Given data =
■ ■ ■ ■ ■

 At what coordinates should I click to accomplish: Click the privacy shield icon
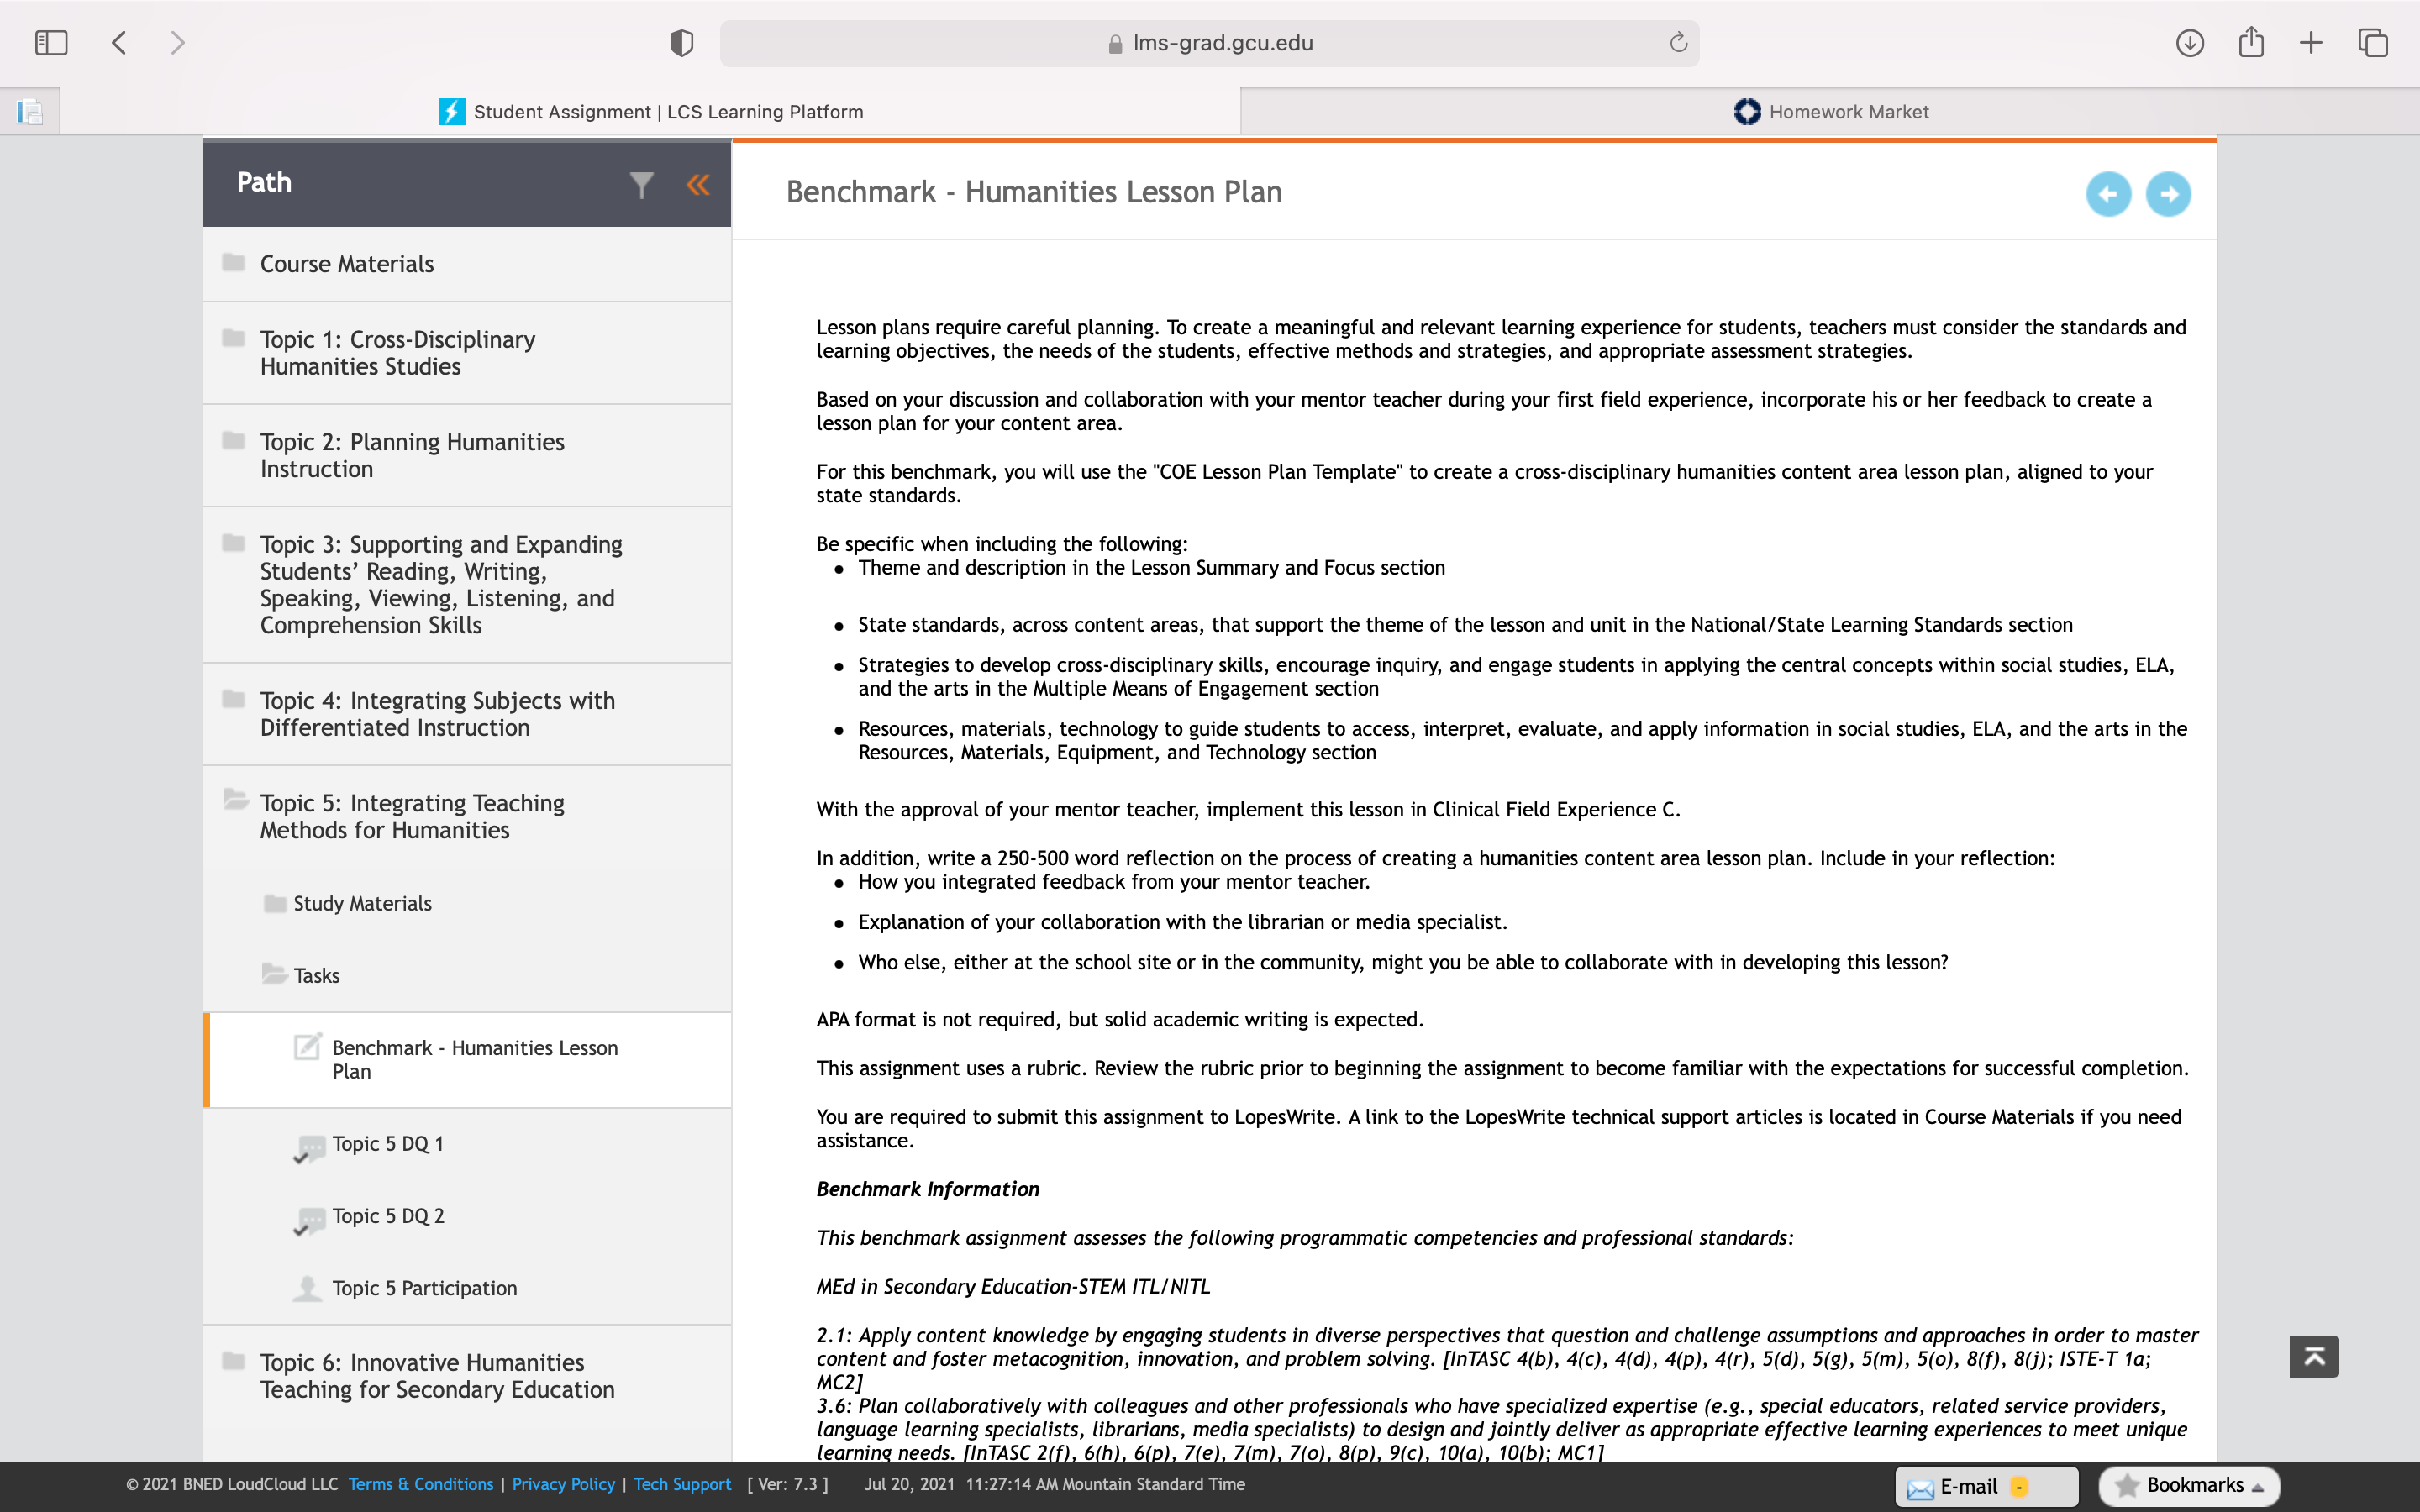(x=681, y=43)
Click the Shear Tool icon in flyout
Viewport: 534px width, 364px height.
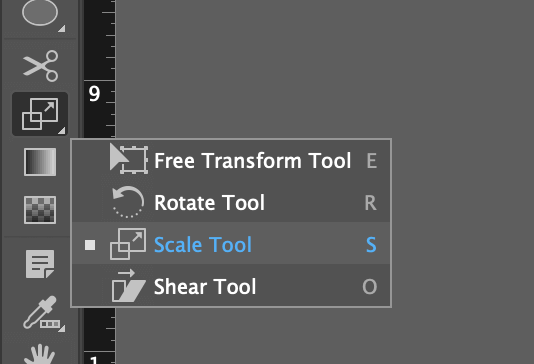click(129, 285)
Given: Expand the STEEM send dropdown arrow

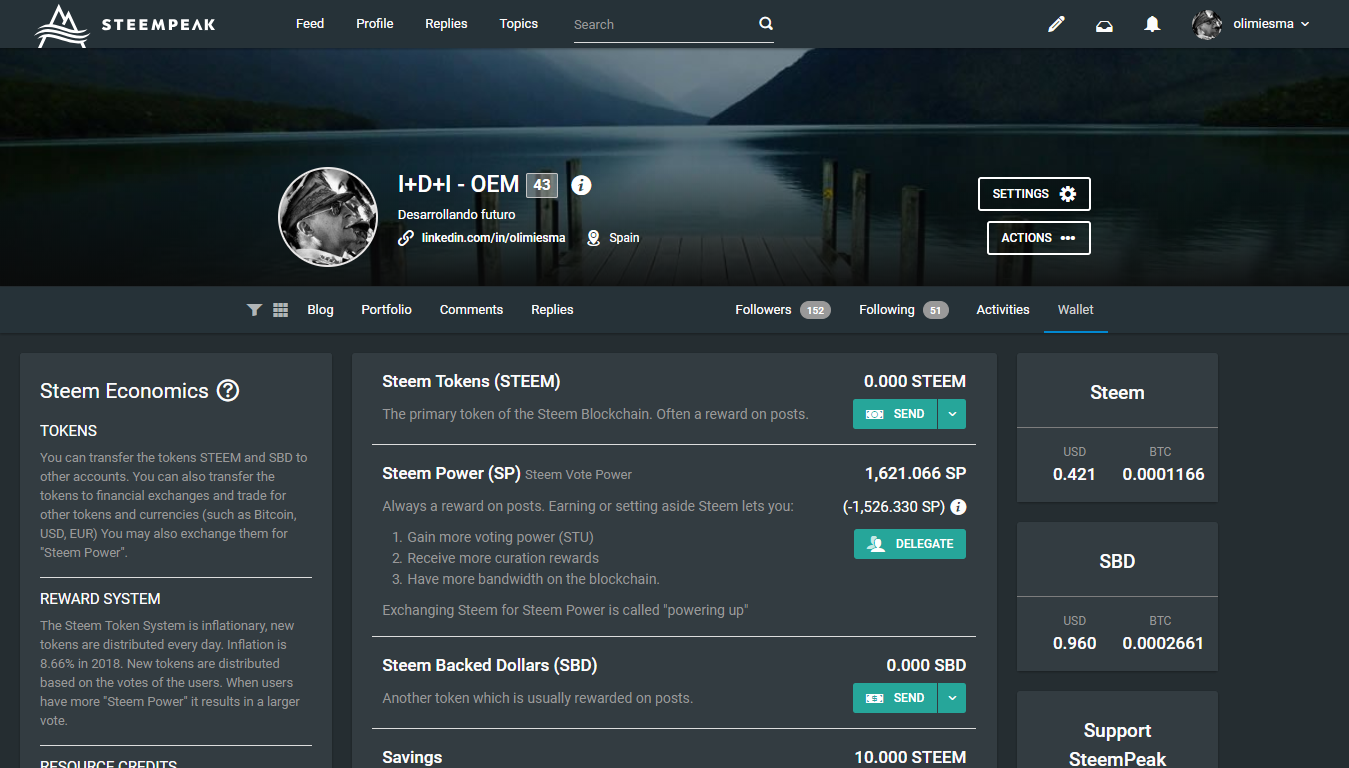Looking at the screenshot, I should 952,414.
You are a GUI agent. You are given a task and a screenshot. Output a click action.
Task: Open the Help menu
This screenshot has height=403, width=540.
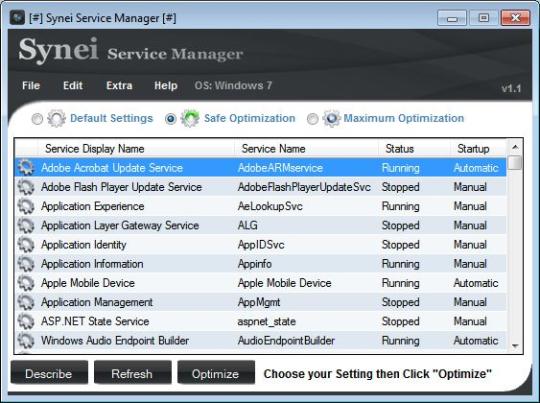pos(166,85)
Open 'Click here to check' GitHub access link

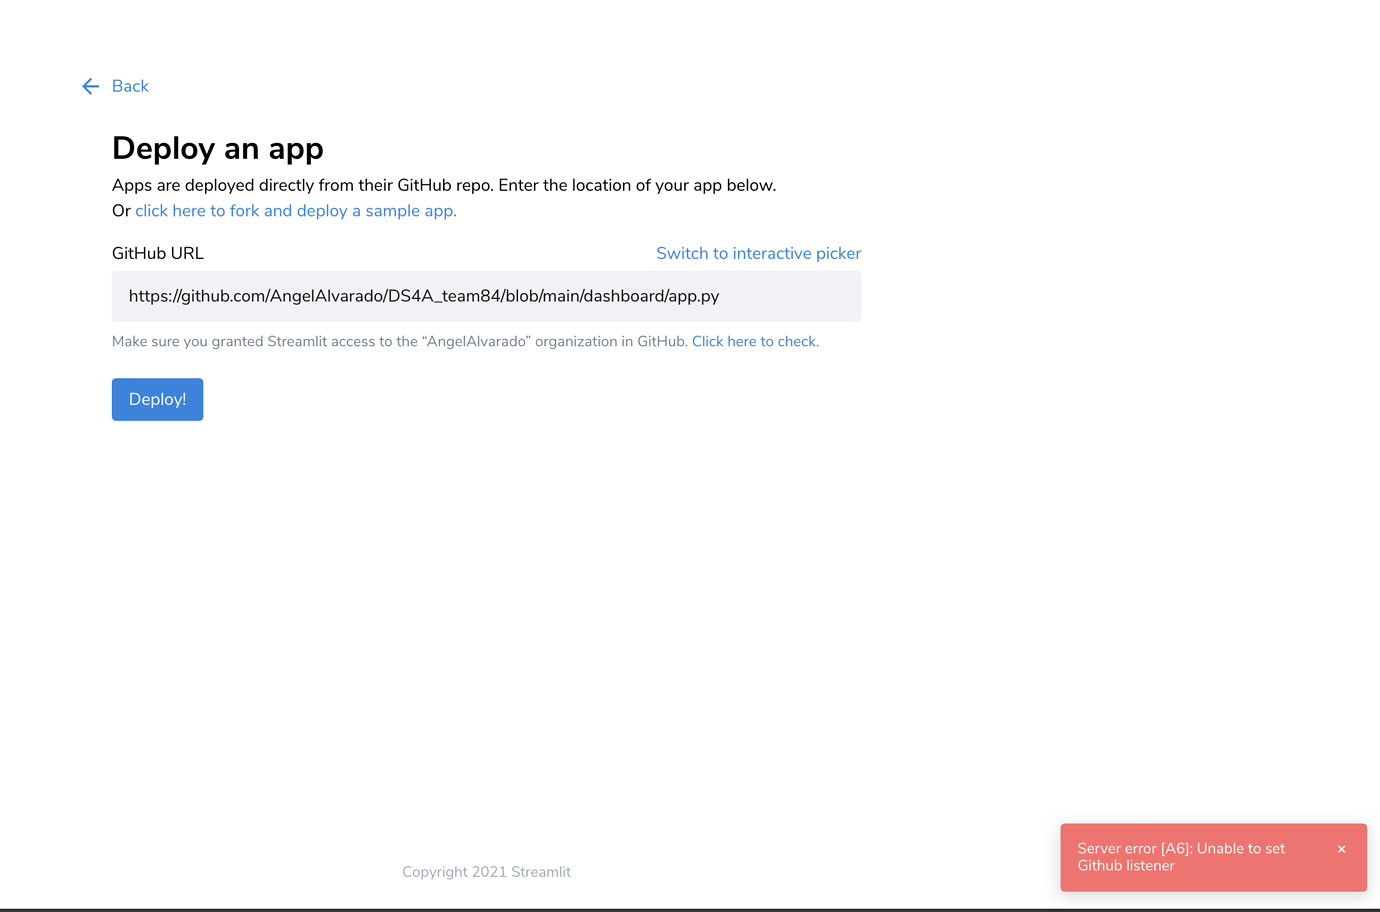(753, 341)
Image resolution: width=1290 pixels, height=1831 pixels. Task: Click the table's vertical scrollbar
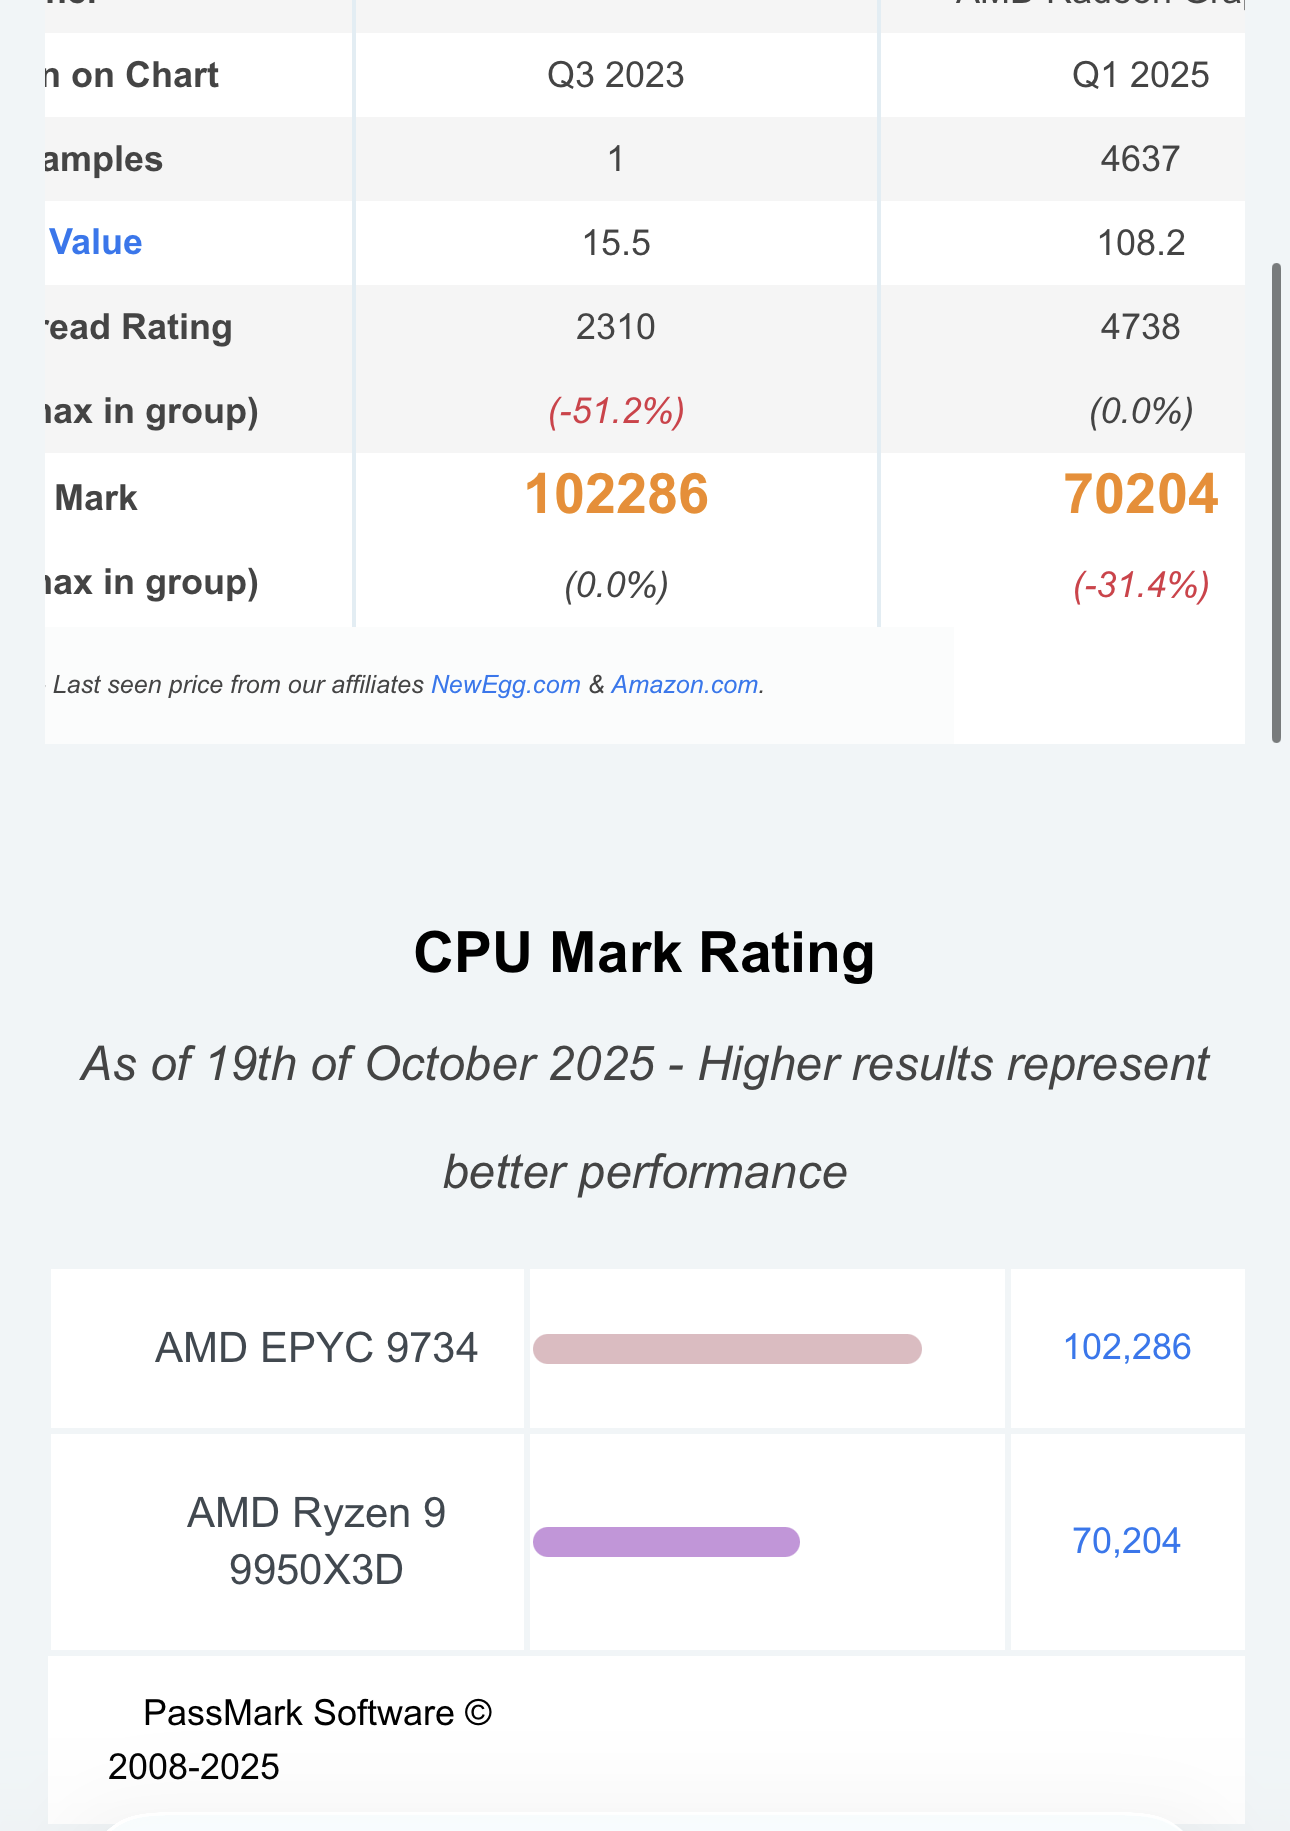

■ ■ ■ ■ ■

Brief =
Return the data above in its exact wording, with none of the pictures.

Exercise solution =
 At what coordinates should I click to accomplish: Click the privacy shield icon
(x=681, y=43)
Click the Shear Tool icon in flyout
Viewport: 534px width, 364px height.
click(129, 285)
Given: Expand the STEEM send dropdown arrow

Looking at the screenshot, I should 952,414.
You are a GUI agent. You are given a task and a screenshot. Output a click action.
Task: Open the Help menu
This screenshot has height=403, width=540.
pos(166,85)
Open 'Click here to check' GitHub access link

(753, 341)
Image resolution: width=1290 pixels, height=1831 pixels. Task: Click the table's vertical scrollbar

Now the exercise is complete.